Windows EC2 blackhole chaos results in loss of access to the given target hosts or IPs by injecting firewall rules. This fault:

  • Degrades the network without marking the EC2 instance as unhealthy (or unworthy) of traffic. This can be resolved by using a middleware that switches the traffic based on certain SLOs (performance parameters).
  • Limits the impact, that is, blast radius to only the traffic that you wish to test, by specifying the destination hosts or IP addresses.

Windows EC2 Blackhole Chaos

Use cases

Windows EC2 blackhole chaos determines the performance of the application (or process) running on the EC2 instances.

note
  • Kubernetes version 1.17 or later is required to execute this fault.
  • The EC2 instance must be in a healthy state.
  • SSM agent must be installed and running on the target EC2 instance.
  • Kubernetes secret must have the AWS Access Key ID and Secret Access Key credentials in the CHAOS_NAMESPACE. Below is a sample secret file:
    apiVersion: v1
    kind: Secret
    metadata:
    name: cloud-secret
    type: Opaque
    stringData:
    cloud_config.yml: |-
    # Add the cloud AWS credentials respectively
    [default]
    aws_access_key_id = XXXXXXXXXXXXXXXXXXX
    aws_secret_access_key = XXXXXXXXXXXXXXXXXXXXXXXXXXXXXXXXXXXX
  • Harness recommends using the same secret name, that is, cloud-secret. Otherwise, you must update the AWS_SHARED_CREDENTIALS_FILE environment variable in the fault template and you won't be able to use the default health check probes.
  • Go to AWS named profile for chaos to use a different profile for AWS faults.
  • Go to superset permission/policy to execute all AWS faults.

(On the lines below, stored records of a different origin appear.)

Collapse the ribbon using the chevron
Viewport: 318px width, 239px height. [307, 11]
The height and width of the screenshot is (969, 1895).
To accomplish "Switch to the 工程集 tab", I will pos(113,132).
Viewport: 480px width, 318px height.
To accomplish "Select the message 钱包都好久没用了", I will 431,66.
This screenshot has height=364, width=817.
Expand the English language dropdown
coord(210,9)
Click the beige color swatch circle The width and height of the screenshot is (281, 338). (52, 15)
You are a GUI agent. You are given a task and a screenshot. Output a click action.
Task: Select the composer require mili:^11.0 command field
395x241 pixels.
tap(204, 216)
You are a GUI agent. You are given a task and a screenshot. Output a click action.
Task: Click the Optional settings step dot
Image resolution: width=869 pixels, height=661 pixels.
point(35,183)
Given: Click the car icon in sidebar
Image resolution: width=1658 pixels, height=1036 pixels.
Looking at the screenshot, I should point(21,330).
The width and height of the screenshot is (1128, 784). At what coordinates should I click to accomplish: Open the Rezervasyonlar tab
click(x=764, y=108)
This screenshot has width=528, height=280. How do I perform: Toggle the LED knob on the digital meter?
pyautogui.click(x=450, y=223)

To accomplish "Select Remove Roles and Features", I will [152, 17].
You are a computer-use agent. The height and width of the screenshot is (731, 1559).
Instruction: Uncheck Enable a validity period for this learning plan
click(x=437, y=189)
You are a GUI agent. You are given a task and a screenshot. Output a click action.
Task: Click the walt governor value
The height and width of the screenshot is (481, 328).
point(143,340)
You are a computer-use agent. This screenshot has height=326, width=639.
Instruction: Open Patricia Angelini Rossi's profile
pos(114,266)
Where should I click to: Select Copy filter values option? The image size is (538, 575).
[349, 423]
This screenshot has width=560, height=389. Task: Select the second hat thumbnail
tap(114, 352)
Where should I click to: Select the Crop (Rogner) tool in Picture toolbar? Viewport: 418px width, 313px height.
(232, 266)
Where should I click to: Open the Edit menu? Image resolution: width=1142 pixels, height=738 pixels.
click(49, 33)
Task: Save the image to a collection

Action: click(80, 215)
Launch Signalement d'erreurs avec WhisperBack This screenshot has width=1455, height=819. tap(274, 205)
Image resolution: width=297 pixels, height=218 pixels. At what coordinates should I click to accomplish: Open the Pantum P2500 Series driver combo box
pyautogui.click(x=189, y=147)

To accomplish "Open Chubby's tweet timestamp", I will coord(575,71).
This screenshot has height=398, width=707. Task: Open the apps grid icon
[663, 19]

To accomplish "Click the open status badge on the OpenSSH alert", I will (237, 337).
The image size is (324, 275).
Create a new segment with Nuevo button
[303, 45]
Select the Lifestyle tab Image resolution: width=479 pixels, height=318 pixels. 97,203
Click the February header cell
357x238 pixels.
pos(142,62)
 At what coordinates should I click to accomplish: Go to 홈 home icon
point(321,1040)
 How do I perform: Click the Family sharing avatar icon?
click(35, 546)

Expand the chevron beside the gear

Here is an example AWS policy to execute the fault.

{
"Version": "2012-10-17",
"Statement": [
{
"Effect": "Allow",
"Action": [
"ssm:GetDocument",
"ssm:DescribeDocument",
"ssm:GetParameter",
"ssm:GetParameters",
"ssm:SendCommand",
"ssm:CancelCommand",
"ssm:CreateDocument",
"ssm:DeleteDocument",
"ssm:GetCommandInvocation",
"ssm:UpdateInstanceInformation",
"ssm:DescribeInstanceInformation"
],
"Resource": "*"
},
{
"Effect": "Allow",
"Action": [
"ec2messages:AcknowledgeMessage",
"ec2messages:DeleteMessage",
"ec2messages:FailMessage",
"ec2messages:GetEndpoint",
"ec2messages:GetMessages",
"ec2messages:SendReply"
],
"Resource": "*"
},
{
"Effect": "Allow",
"Action": [
"ec2:DescribeInstanceStatus",
"ec2:DescribeInstances"
],
"Resource": [
"*"
]
}
]
}

Fault tunables

Mandatory tunables

Tunable Description Notes
EC2_INSTANCE_ID ID of the target EC2 instance. For example, i-044d3cb4b03b8af1f. Provide any one value either instance id or tag.
EC2_INSTANCE_TAGS Tag of the target EC2 instances. Provide any one value, either the instance Id or the tag. For example, type:chaos.
REGION AWS region ID where the EC2 instance has been created. For example, us-east-1.

Optional tunables

Tunable Description Notes
TOTAL_CHAOS_DURATION Duration that you specify, through which chaos is injected into the target resource (in seconds). Default: 30 s
AWS_SHARED_CREDENTIALS_FILE Path to the AWS secret credentials. Default: /tmp/cloud_config.yml.
IP_ADDRESSES IP addresses of the services whose accessibility is impacted. Comma-separated IP(s) can be provided.
DESTINATION_HOSTS DNS Names of the services whose accessibility is impacted. If this value is not provided, the fault induces network chaos for all IPs or destinations or IP_ADDRESSES if already defined.
SEQUENCE Sequence of chaos execution for multiple instances. Default: parallel. Supports serial and parallel.
RAMP_TIME Period to wait before and after injecting chaos (in seconds). For example, 30 s.

Run with destination IPs

IP addresses of the services that interrupt the traffic. Tune it by using the IP_ADDRESSES environment variable.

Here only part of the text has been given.